16 de Julio de 1997
Jaime Lebreton
Muy estimados Amigos:
El sufrimiento sigue siendo uno de los enigmas más impenetrables de la existencia humana. Su realidad alcanza a todos los hombres, y nadie escapa a ello. Si bien el espectáculo de la creación muestra al alma la existencia de Dios, su sabiduría, su bondad y su providencia, el sufrimiento que habita en el mundo parece oscurecer esa imagen. Incluso hay quien puede sentir la tentación de negar la existencia de Dios: «Si Dios existe, ¿por qué todo ese mal en el mundo?». ¿Cómo es posible entonces que nuestra vida en la tierra esté tan llena de penas y de conflictos? Son conflictos entre el alma, que es inmortal, y el cuerpo, destrozado por la enfermedad y la muerte; entre la razón y las pasiones, que nos arrastran en direcciones opuestas; son conflictos entre el hombre y el universo: un hombre que trabaja a diario para obtener el alimento de la tierra, la cual le responde demasiado a menudo con hambrunas y catástrofes. ¿Por qué tantas penalidades?
«En el centro de todo sufrimiento que padece el hombre, al igual que en la base del mundo de los sufrimientos, aparece inevitablemente la siguiente pregunta: ¿por qué?» (Juan Pablo II, Carta apostólica Salvifici doloris, del 11 de febrero de 1984, sobre el «Significado cristiano del sufrimiento», 9).
Una maravillosa armonía
La Revelación nos enseña que, en un principio, Dios no creó al hombre en ese dramático estado, y que no solamente le concedió ser un hombre, un «animal racional», sino que, de entrada, instituyó en él un estado de santidad, revistiéndole de su gracia y «habitando en él». Así lo expresa el versículo del Génesis: Hagamos al hombre a nuestra imagen y semejanza (Gn 1, 26). Los Padres de la Iglesia vieron en la expresión a nuestra semejanza una alusión a la gracia santificante que hacía que el hombre fuera partícipe de la naturaleza divina, «semejante a Dios». La gracia otorgada a Adán tenía la particularidad de extender su influencia sobre el ser humano por entero, sobre el cuerpo y el alma, mediante poderosos efectos que ahora desconocemos. El alma era dueña por completo del cuerpo, previniéndole contra el sufrimiento y la muerte; la razón, al hallarse libre de la concupiscencia, gobernaba a la perfección las pasiones; en fin, el hombre reinaba verdaderamente en el mundo, siendo la tierra para él como un jardín de delicias, un paraíso, sin trabajo penoso ni lucha contra la naturaleza.

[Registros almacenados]
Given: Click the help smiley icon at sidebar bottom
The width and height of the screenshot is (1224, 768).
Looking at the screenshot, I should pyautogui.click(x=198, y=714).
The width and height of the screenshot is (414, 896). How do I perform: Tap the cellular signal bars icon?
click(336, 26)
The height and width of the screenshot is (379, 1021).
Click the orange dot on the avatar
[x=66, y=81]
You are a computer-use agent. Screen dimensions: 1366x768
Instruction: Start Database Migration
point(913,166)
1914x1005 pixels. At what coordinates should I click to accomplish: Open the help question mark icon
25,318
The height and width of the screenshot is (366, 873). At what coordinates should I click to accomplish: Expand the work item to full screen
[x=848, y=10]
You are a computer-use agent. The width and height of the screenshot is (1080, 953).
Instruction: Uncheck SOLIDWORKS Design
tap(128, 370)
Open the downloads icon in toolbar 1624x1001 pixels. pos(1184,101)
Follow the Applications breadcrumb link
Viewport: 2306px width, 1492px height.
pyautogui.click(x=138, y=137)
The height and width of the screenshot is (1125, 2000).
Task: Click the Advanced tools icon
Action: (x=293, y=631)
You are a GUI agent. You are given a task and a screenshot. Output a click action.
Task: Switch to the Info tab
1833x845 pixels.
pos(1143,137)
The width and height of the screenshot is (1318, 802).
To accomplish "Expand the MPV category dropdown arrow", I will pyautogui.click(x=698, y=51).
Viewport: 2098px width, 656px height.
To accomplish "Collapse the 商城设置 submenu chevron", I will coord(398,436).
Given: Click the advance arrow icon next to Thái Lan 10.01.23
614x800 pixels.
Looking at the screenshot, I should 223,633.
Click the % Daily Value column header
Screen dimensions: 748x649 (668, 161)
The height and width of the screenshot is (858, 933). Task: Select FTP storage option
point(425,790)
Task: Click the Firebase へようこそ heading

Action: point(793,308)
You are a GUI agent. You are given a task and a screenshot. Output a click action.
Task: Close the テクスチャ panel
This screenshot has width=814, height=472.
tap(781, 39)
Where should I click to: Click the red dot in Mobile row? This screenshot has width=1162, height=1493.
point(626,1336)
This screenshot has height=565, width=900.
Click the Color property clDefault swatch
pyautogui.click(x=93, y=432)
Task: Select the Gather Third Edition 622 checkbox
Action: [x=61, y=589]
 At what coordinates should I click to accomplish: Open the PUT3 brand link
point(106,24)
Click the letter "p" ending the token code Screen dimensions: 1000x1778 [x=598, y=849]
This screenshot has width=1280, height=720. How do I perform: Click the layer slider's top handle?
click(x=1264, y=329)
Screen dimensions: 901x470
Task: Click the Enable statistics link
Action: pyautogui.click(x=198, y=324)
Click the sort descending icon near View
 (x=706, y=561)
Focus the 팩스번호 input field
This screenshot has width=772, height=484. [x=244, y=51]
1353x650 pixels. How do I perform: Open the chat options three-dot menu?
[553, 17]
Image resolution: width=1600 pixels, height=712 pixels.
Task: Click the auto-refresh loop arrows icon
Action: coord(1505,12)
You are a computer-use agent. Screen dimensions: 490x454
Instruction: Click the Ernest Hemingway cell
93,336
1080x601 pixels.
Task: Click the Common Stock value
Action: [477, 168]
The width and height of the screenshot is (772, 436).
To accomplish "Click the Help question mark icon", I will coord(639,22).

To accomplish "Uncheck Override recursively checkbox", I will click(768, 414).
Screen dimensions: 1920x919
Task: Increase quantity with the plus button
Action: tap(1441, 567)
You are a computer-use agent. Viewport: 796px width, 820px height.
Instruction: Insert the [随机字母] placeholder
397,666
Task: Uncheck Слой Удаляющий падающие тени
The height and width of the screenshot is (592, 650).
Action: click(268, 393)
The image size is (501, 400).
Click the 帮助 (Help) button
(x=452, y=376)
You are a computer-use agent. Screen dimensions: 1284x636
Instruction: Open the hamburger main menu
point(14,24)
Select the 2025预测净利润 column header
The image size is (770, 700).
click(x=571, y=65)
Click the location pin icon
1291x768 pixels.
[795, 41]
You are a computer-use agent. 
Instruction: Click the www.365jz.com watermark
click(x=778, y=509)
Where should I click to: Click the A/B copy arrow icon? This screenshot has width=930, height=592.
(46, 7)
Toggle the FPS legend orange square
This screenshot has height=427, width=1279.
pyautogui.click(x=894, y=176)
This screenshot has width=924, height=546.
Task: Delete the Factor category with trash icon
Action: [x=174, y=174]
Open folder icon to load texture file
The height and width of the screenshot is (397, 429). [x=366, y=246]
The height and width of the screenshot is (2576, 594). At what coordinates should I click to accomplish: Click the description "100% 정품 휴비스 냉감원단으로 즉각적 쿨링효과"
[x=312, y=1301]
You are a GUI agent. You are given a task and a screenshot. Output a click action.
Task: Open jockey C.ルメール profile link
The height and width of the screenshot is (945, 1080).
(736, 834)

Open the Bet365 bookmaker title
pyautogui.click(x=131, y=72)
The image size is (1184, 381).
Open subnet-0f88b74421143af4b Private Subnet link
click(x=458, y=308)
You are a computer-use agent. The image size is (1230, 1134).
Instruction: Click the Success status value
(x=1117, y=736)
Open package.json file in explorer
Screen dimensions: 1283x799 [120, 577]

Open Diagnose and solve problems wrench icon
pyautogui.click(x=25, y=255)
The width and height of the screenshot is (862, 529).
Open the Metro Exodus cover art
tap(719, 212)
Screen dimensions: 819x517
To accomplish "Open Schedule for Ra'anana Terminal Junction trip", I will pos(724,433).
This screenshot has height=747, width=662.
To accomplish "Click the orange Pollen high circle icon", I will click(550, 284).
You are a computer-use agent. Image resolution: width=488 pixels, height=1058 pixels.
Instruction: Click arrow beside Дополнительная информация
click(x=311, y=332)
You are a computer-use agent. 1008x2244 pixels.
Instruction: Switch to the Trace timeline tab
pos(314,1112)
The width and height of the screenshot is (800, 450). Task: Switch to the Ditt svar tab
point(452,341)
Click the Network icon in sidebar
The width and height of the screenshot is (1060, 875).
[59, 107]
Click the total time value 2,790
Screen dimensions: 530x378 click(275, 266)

■ Ejercicios propuestos:
1. Según la carta sobre el sufrimiento, ¿en qué expresión vieron los Padres de la Iglesia una alusión a la gracia santificante?
2. Continúe la carta sobre el sufrimiento a partir de su última oración.

■ Resultados por tarea:
1. En la expresión «a nuestra semejanza».

2.
Aquella maravillosa armonía que entonces reinaba constituía lo que se ha dado en llamar «el estado de justicia original». De ella debía participar el hombre mientras permaneciera en la amistad divina. Pero por desgracia, como nos lo muestra la Sagrada Escritura, el hombre, al ser tentado por el diablo, perdió la gracia que le unía a Dios. En medio del pecado se prefirió a sí mismo antes que a Dios, despreciando con ello a su Creador y rebelándose contra Él, rechazando su estado de criatura e intentando «divinizarse» no según el plan que Dios había establecido para él, sino «contra» Dios: seréis como dioses (Gn 3, 5), había dicho la serpiente tentadora.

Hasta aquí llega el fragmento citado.